Selected passage:
● ● ● ● ●

Another study conducted in 2009 by Dr. Becker and his colleague, Dr. Ram Gordon, showed that people who took red yeast rice showed a greater reduction in LDL levels than people taking a placebo. In a WebMD report on the study, researchers said that patients who took red yeast rice supplements showed slightly more than double the reduction in LDL levels as compared to the group who took a placebo — 35 mg/dl for the former as compared to 15 mg/dl for the latter.

Even the National Institutes of Health MedLinePlus website gives red yeast rice an “A” grade at reducing high cholesterol. But, it also lists the following caveat: “The U.S. Food and Drug Administration does not strictly regulate herbs and supplements. There is no guarantee of strength, purity or safety of products, and effects may vary.”

● ● ● ● ●

Data excerpt:
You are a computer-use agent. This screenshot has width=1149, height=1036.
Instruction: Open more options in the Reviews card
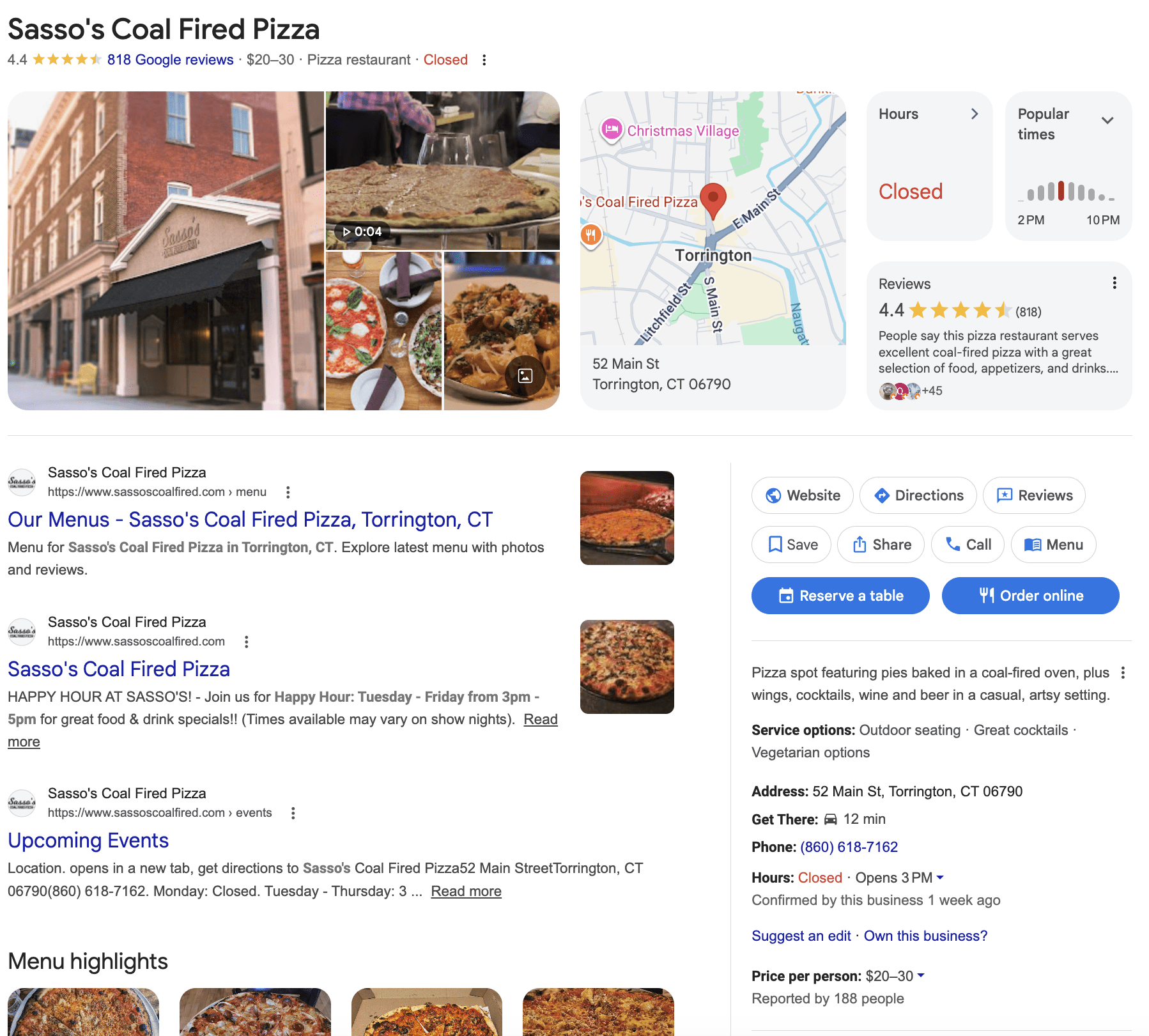1114,283
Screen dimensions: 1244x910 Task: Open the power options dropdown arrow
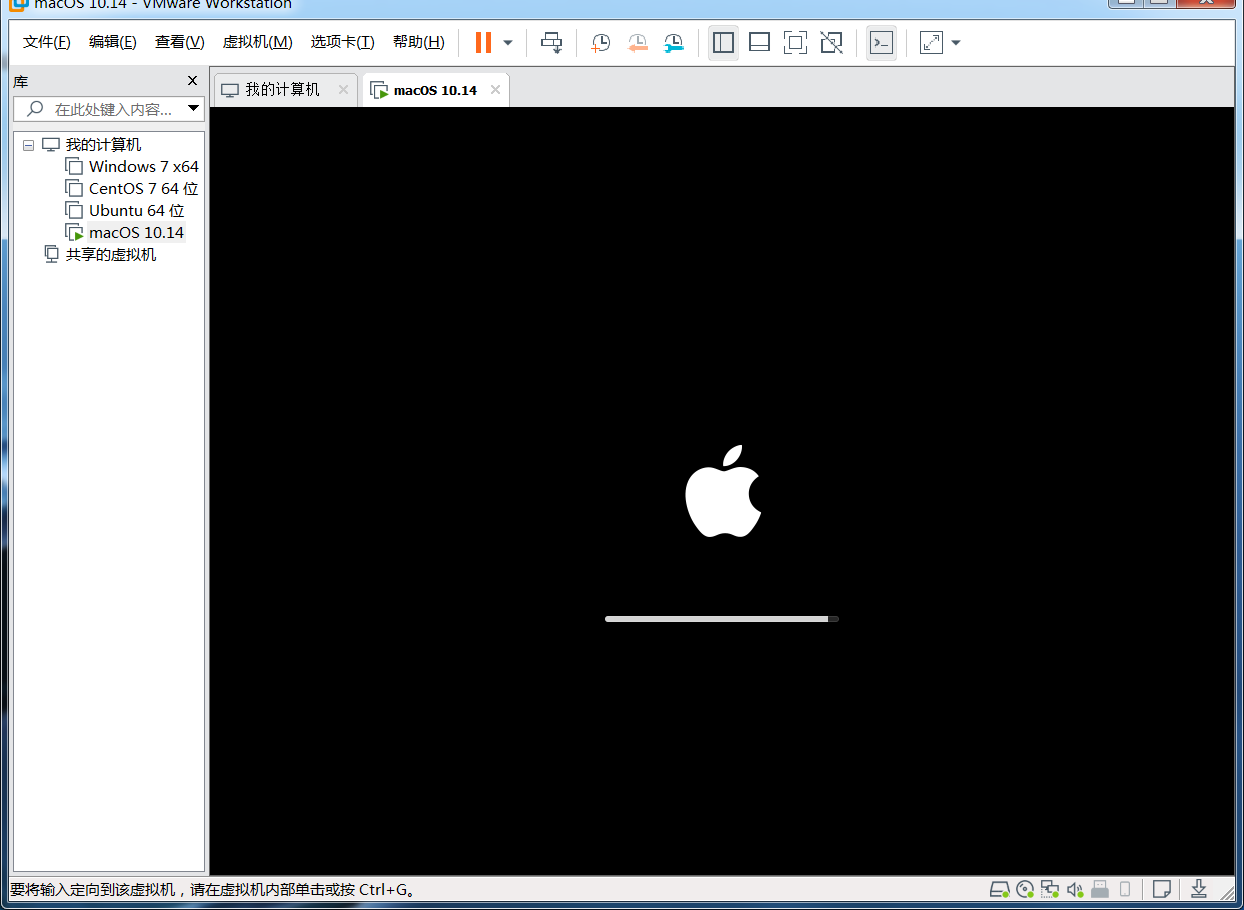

● ● ● ● ●

Exercise 1: In the red yeast rice passage, what grade does the National Institutes of Health MedLinePlus website give red yeast rice for reducing high cholesterol?
Exercise 2: Continue the red yeast rice passage, picking up after its final sentence.

Result 1: An "A" grade.

Result 2:
That concern was echoed by the authors of the studies cited. They argue that since the FDA does not regulate supplements the same way it does over-the-counter and prescription drugs, there’s no guarantee of the quality and quantity of the dosage that you get. The implied message, of course, is that FDA-approved statin drugs beat the pants off of red yeast rice, but certainly, the facts don’t support that claim. Nevertheless, Tod Cooperman, President of Consumerlabs.com, which studied ten brands of red yeast rice, said, “We found a 100-fold difference” in concentrations of the major ingredient, lovastatin form brand to brand. One brand contained more than 10 milligrams of lovastatin compared to less than 0.1 mg in another. Plus, according to Dr. Gordon, another study of 12 brands found that four contained citrinin, a toxin harmful to the kidneys. He did not mention that pharmaceutical statin drugs have been shown to cause severe memory loss, nerve damage, muscle tissue and bone damage, trouble talking, nausea, vertigo, and a fifty percent increased risk of cancer. Now those are consistent, quality results!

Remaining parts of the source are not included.